We continue our journey through the Cauldrons Calendar feast/festival/holidays.
|A hilal or slight crescent moon indicating the start of the fasting month of Ramadan. |
Photograph - Roi.dogabert
The ninth month in the Islamic calendar is Ramadan. It lasts between 29 and 30 days and is a month of fasting. During daylight hours, Muslims will fast (refrain from eating or drinking) which is one of the Five Pillars of Islam. Muslims may eat before sunrise and after sunset. A pre-dawn meal is called suhoor, while the evening meal is iftar. There are exemptions for people who cannot fast. Children are exempt as fasting is only a requirement after puberty. People who are chronically sick, have a mental illness or are elderly are also exempt. As are women who are pregnant if they believe fasting will put themselves or the baby at risk. Additionally, menstruating women and breastfeeding women are also exempt, although they may have to make up the days later. Purity of thoughts and actions is something to be strived for, therefore activities like smoking or sex are also forbidden during daylight hours.
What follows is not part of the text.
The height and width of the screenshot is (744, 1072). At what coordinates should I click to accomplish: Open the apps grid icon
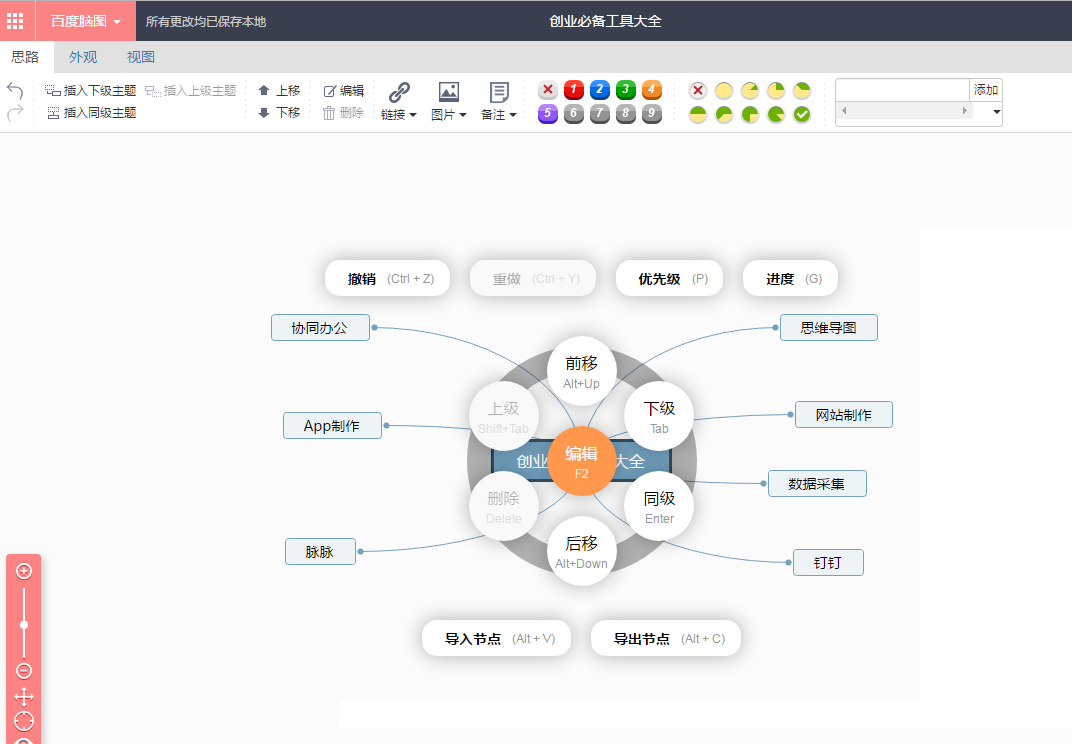pyautogui.click(x=16, y=21)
This month is a time for self-evaluation and spiritual growth. It is a time for patience, seen in the fasting, humility, in the charity (such as participation in food drives for the poor) that is encouraged, and spirituality, in a renewed effort to read the Qur'an. Some Muslims try to read and recite the entire Qur'an by the end of Ramadan during special prayers called the Tarawih, held at the mosques each night of the month. Ramadan teaches Muslims self-discipline, sacrifice and empathy for those who have less than they do. Ramadan ends when the first crescent of the new moon is visible.